## Document text:
:::::
Just a few handy things to know about cyber security.

What is cyber security?

Cyber security consists of technologies, processes and measures that are designed to protect systems, networks and data from cyber crimes. Effective cyber security reduces the risk of a cyber attack and protects entities, organisations and individuals from the deliberate exploitation of systems, networks and technologies.

What are the consequences of a cyber attack?

A cyber attack is usually intended to inflict damage or expropriate information from an individual, organisation or public entity, for the purpose of theft (of payment card data, customer details, company secrets or intellectual property), unauthorised access to networks, compromise of official records or financial and/or reputational damage.

Why are cyber crimes increasing?

1: Cyber criminals are indiscriminate. Where there is a weakness, they will try to exploit it. Due to the massive financial gains being made, cyber crime has become a multibillion pound industry.

2: Cyber crimes are constantly evolving. Cyber attacks are becoming more complex and organisations are struggling to keep up with the pace of change.

3: Cyber attacks come in various forms and are designed to not only target technological weaknesses (for instance, outdated software) but also exploit people (for instance, uninformed employees who click on malicious links) and a lack of effective organisational processes and procedures.

Cyber criminals use a variety of malware and vectors to attack their targets. Malware is a type of software designed to allow criminals to achieve their objectives, and can be categorised as follows:

Ransomware - is a type of malicious program that demands payment after launching a cyber attack on a computer system. This type of malware has become increasingly popular among criminals and costs organisations millions each year.

Viruses - A virus is a small piece of code that can replicate itself and spread from one computer to another by attaching itself to another computer file.
:::::
## Available data:
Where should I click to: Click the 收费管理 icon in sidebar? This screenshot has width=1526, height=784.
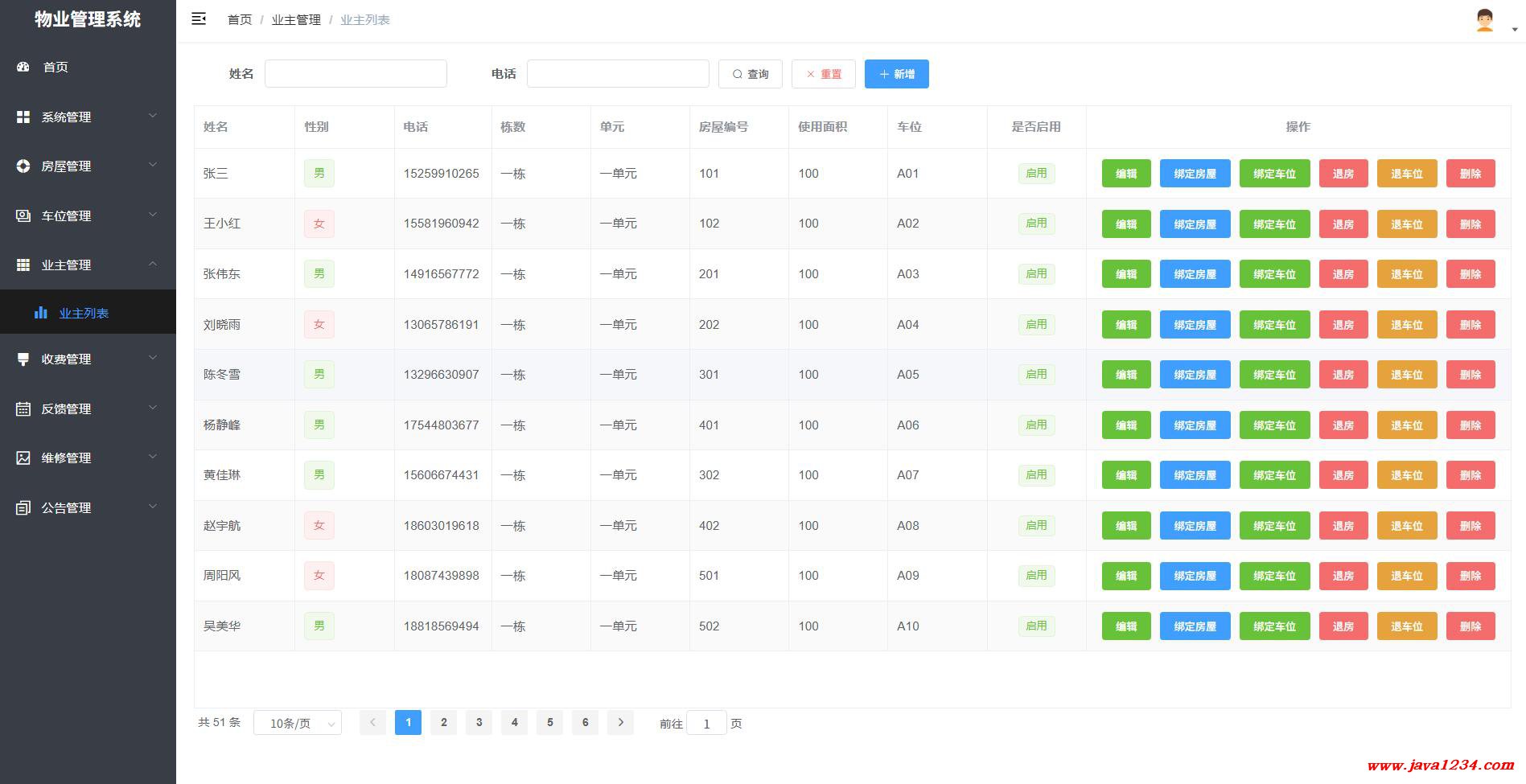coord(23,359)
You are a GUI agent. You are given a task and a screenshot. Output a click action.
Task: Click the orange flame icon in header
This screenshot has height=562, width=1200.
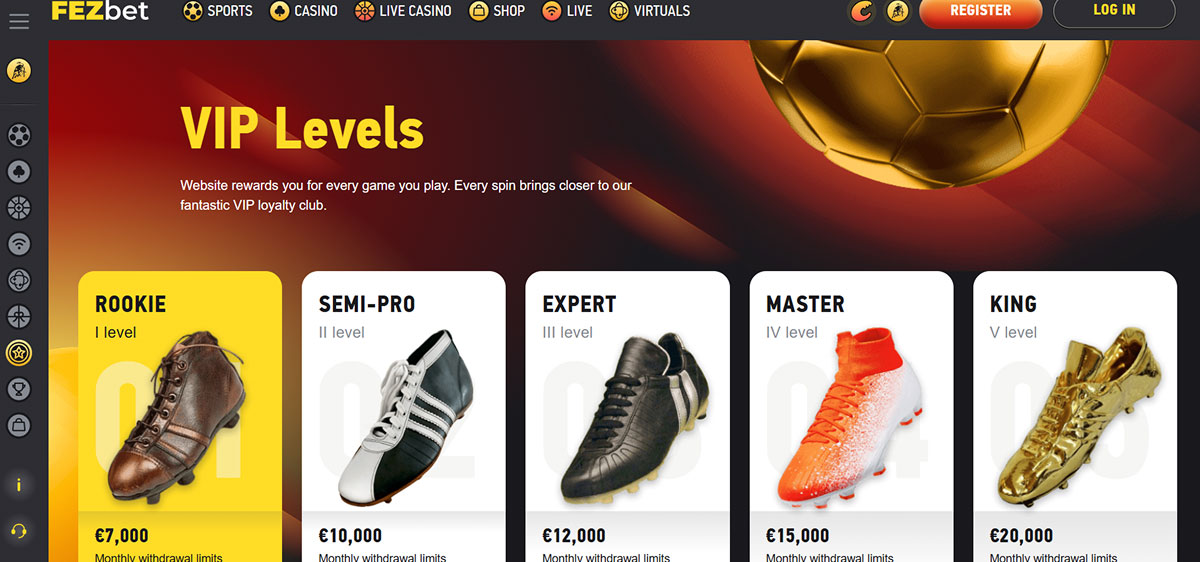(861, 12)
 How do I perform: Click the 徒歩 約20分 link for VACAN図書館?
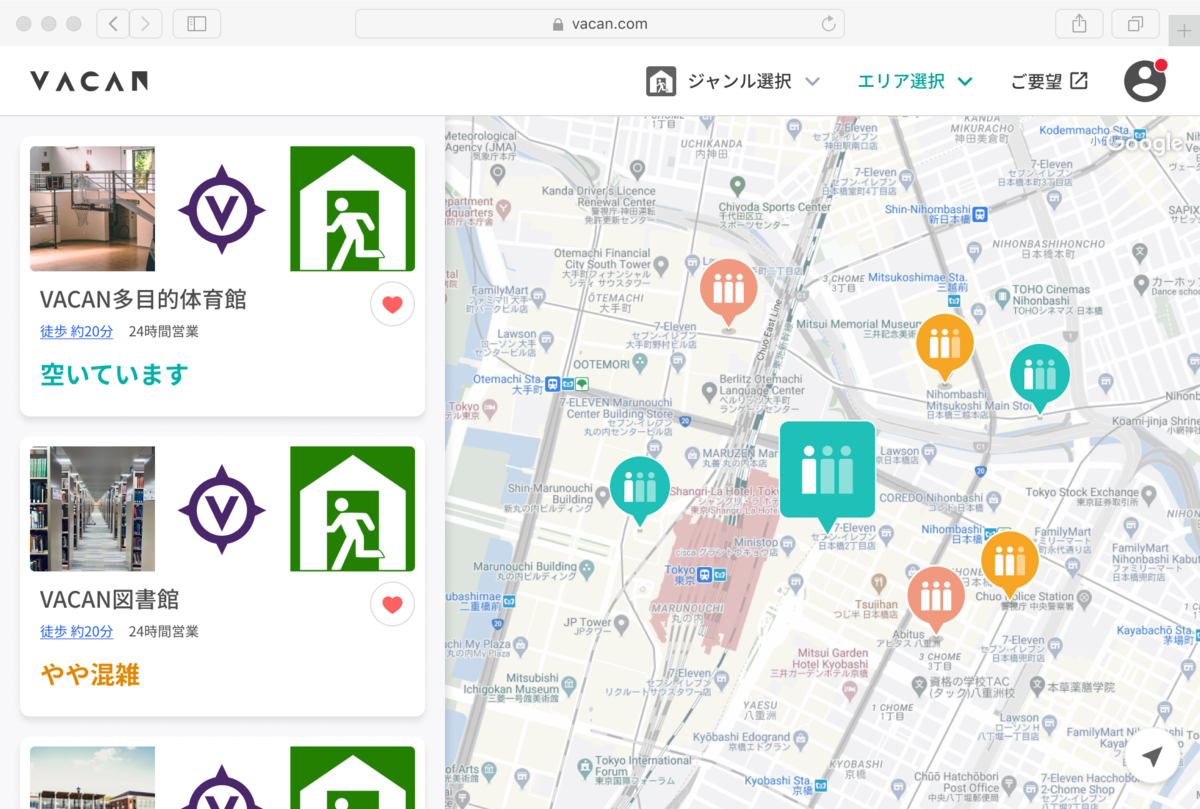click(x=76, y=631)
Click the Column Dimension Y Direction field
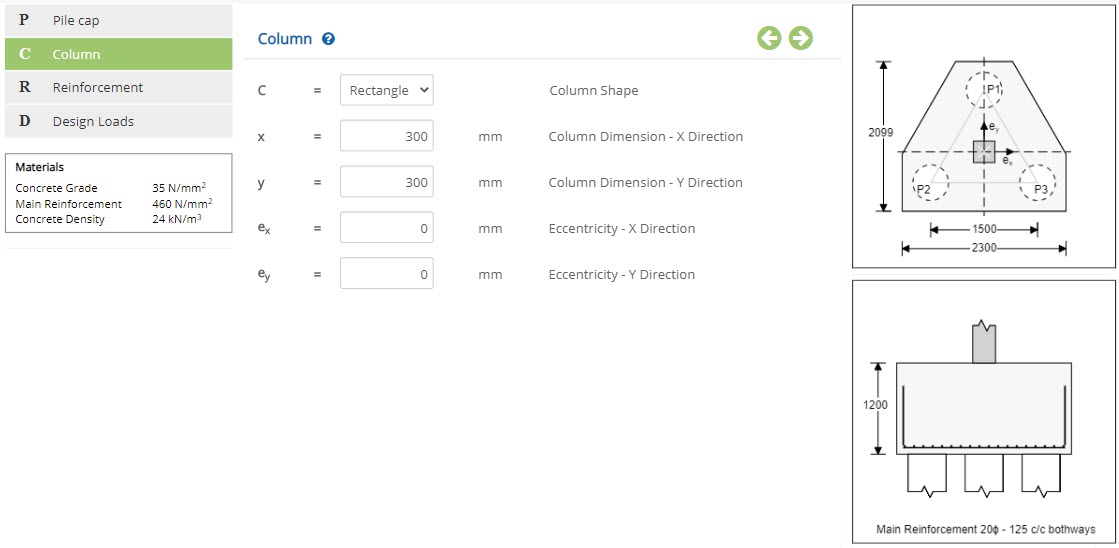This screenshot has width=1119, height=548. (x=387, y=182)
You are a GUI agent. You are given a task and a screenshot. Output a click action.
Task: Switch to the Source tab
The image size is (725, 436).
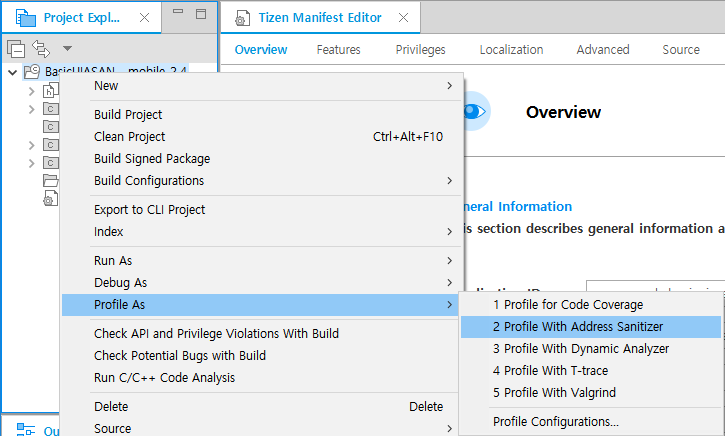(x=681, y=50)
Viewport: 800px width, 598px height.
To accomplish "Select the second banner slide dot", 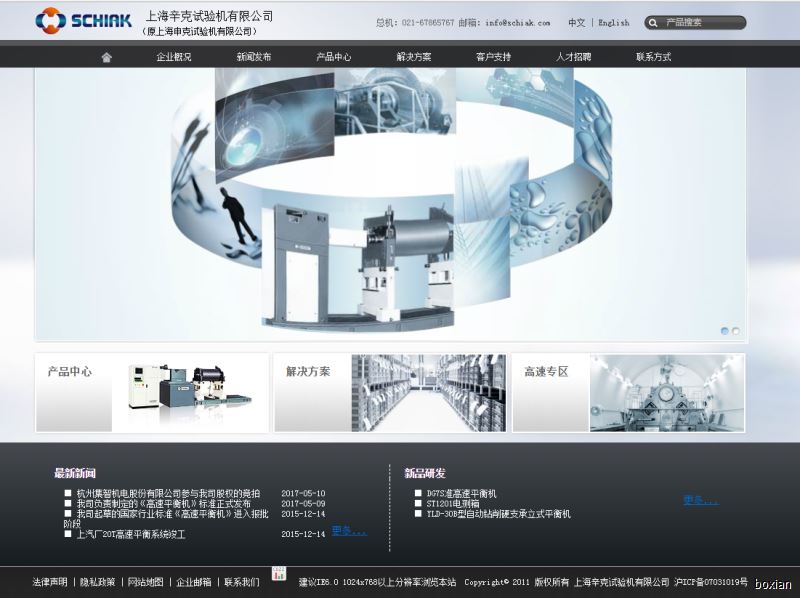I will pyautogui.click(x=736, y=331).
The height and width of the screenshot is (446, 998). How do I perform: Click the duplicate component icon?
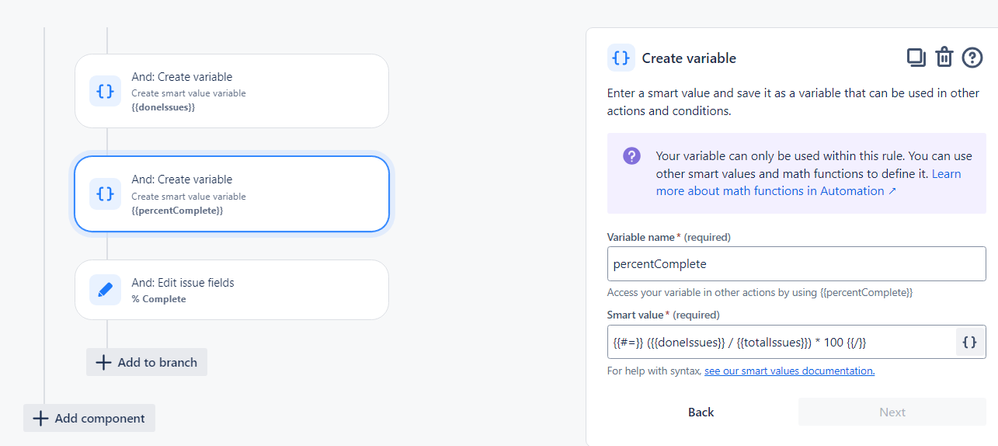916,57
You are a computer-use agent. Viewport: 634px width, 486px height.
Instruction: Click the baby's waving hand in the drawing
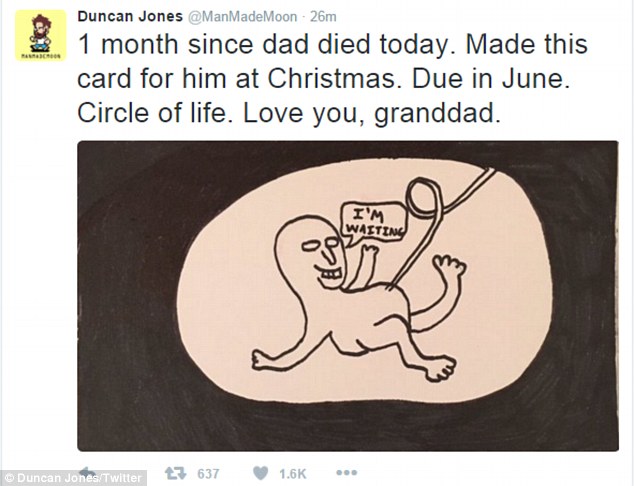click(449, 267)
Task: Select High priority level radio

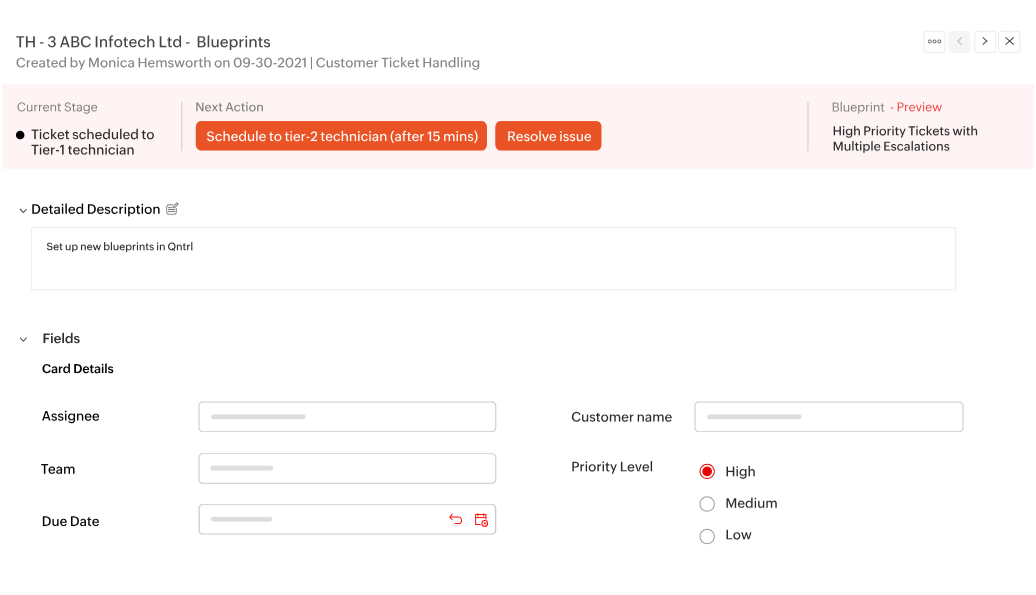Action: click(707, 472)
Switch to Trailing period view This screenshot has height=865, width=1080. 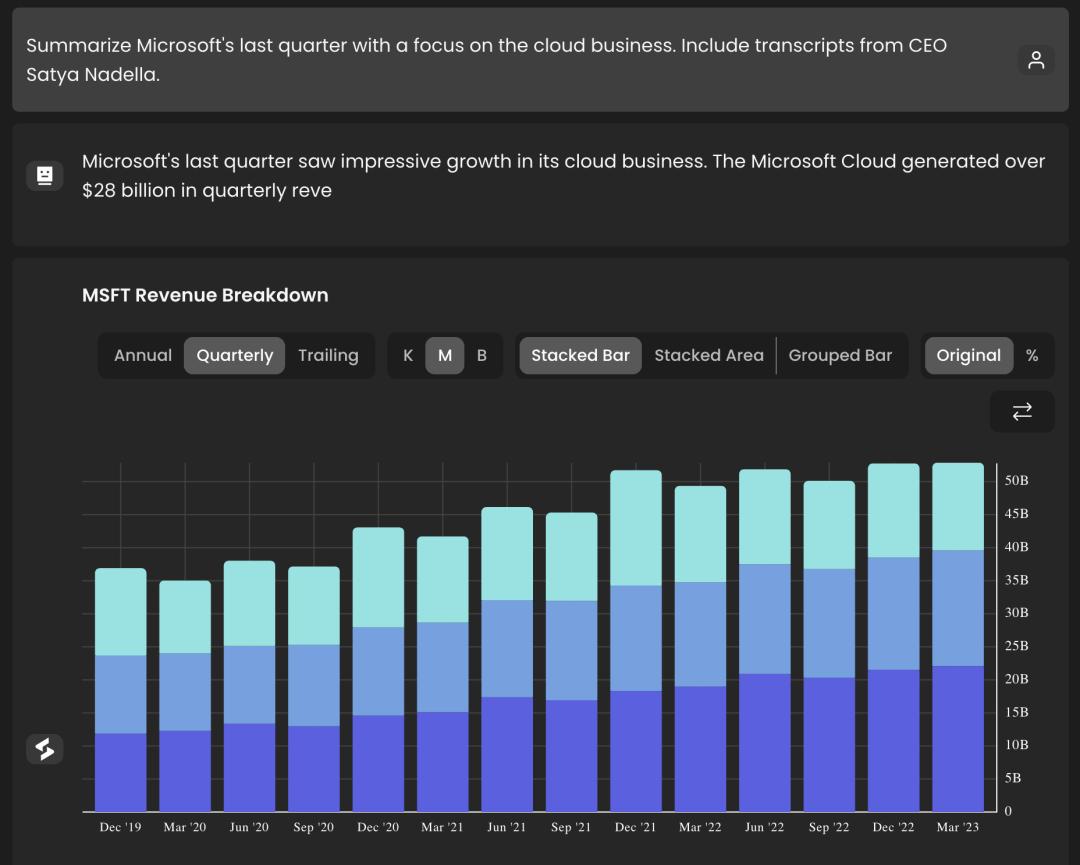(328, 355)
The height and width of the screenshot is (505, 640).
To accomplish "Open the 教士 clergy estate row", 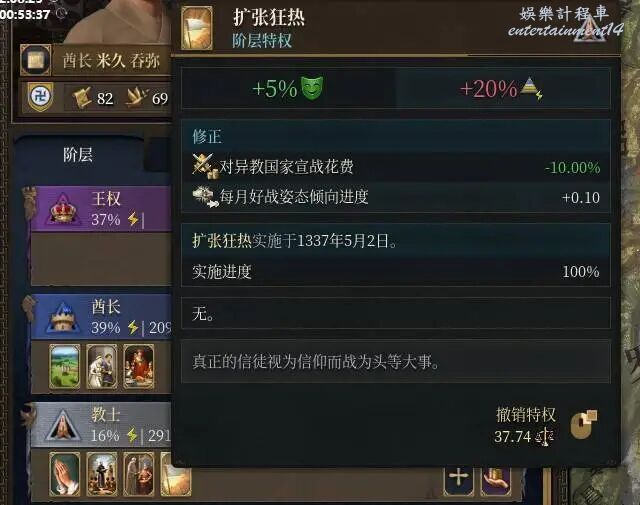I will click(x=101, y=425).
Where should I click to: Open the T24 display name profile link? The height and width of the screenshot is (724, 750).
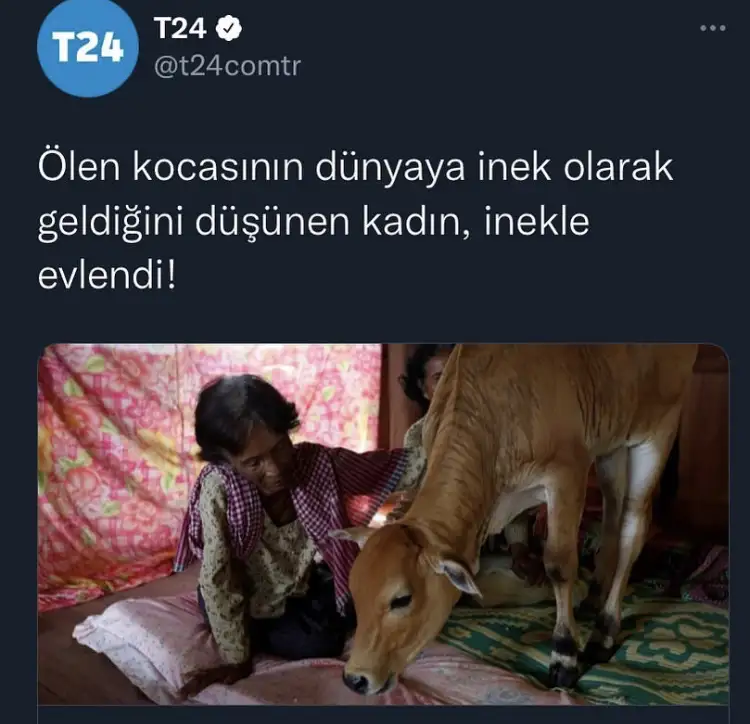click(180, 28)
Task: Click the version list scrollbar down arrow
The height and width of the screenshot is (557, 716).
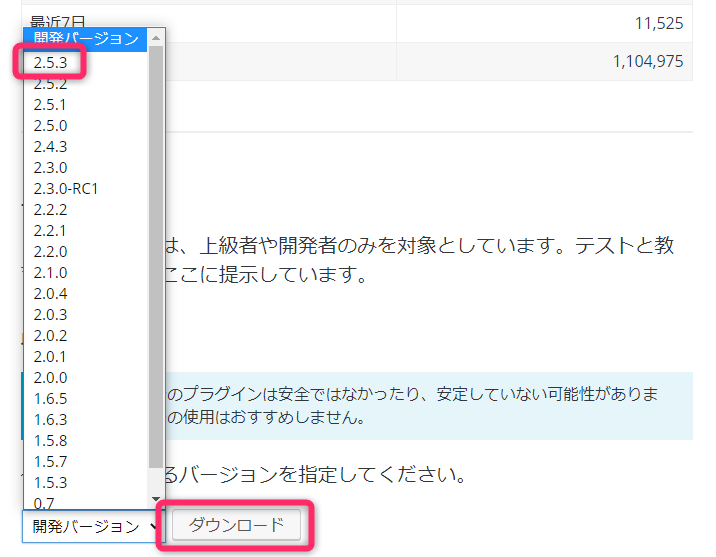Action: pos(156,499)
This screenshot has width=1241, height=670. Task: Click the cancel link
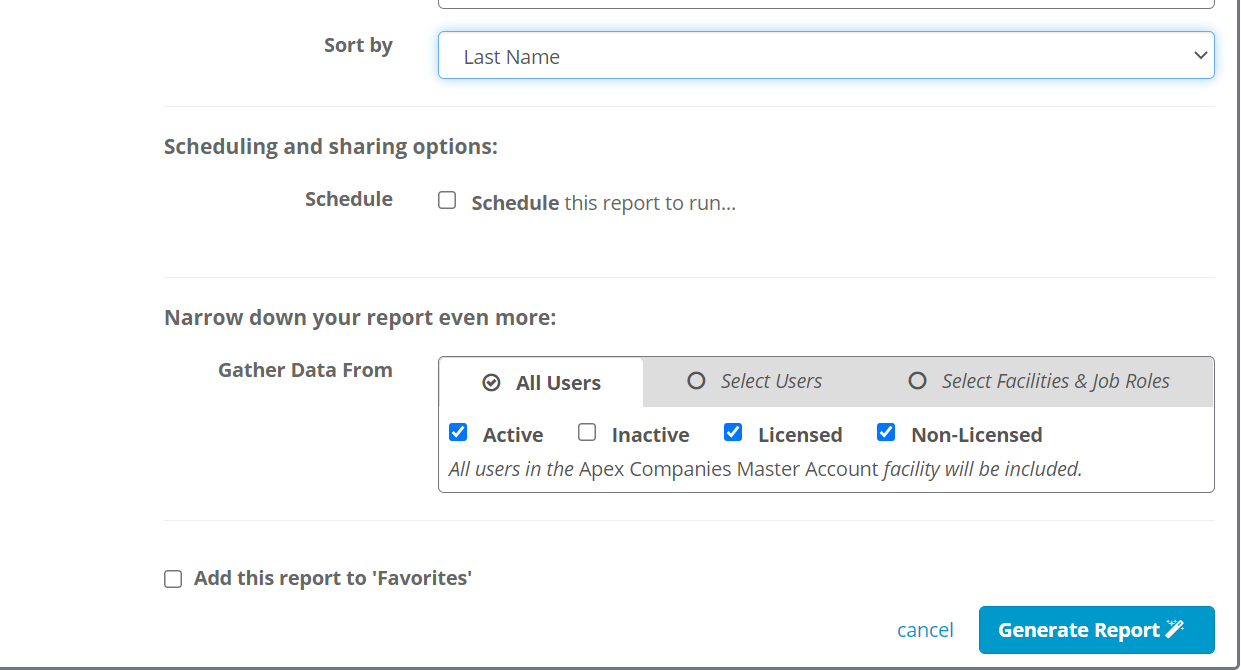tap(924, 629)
:::::
## Apply what you read:
1 - Answer each question from the text on cyber security.
(a) What three things is cyber security designed to protect from cyber crimes?
(b) What has cyber crime become, according to the text, because of the massive financial gains being made?
(c) How does a virus spread from one computer to another?
2 - Carry on the text on cyber security from the point where it ends.
The records are a separate body of material, unconnected to the text on cyber security.

## Expected results:
1 -
(a) Systems, networks and data.
(b) A multibillion pound industry.
(c) By attaching itself to another computer file.

2 -
Worms - Worms are self-replicating and do not require a program to attach themselves to. Worms continually look for vulnerabilities and report back to the worm author when weaknesses are discovered.

Spyware/adware - can be installed on your computer when you open attachments, click on links or download infected software.

Trojans - A Trojan virus is a program that appears to perform one function (for example, virus removal) but actually performs malicious activity when executed.

Attack vectors - There are also a number of attack vectors available to cyber criminals that allow them to infect computers with malware or harvest stolen data, such as:

Social engineering – An exploitation of an individual’s weakness, achieved by making them click malicious links, or by physically gaining access to a computer through deception. Phishing and pharming are examples of social engineering.

Phishing – An attempt to acquire users’ information by masquerading as a legitimate entity.

Pharming – An attack to redirect a website’s traffic to a different, fake website, where the individual’s information is then compromised.

Drive-by – Opportunistic attacks against specific weaknesses within a system.

Man in the middle (MITM) – An attack where a middleman impersonates each endpoint and is able to manipulate both victims.